-- To be done --
Rewrite the material between the lines holding "You are a computer-use agent. Screen" and "click(x=232, y=889)", inclusive, and shift every coordinate in its answers by -106. Keep everything else as it stands, including the requests, and leave out all other lines.

-- Records --

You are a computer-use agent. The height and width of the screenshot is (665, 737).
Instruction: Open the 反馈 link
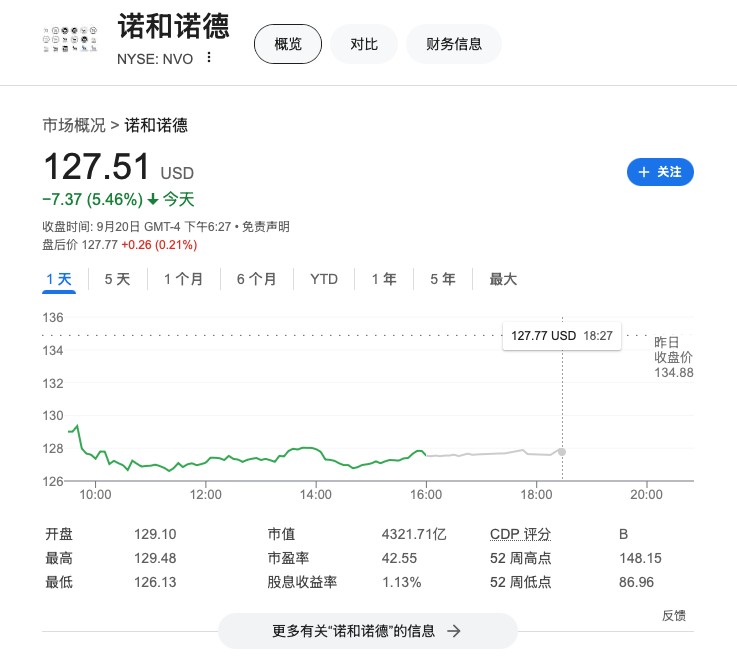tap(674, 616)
==
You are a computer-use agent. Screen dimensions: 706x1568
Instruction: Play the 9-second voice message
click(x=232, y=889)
==
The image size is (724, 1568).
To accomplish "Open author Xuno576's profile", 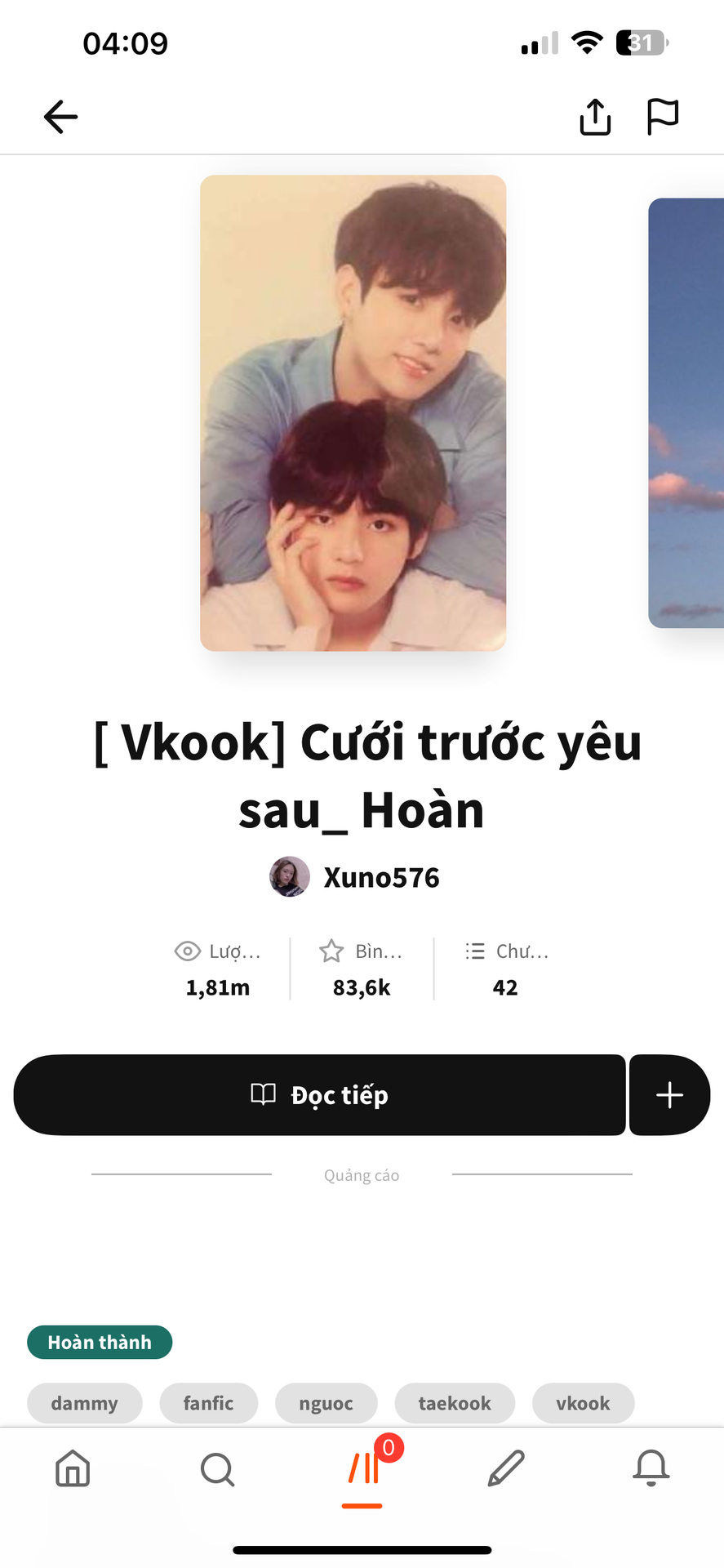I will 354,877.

-- Complete answer --
You are a computer-use agent. Screen dimensions: 706x1568
Instruction: Play the 9-second voice message
click(x=126, y=783)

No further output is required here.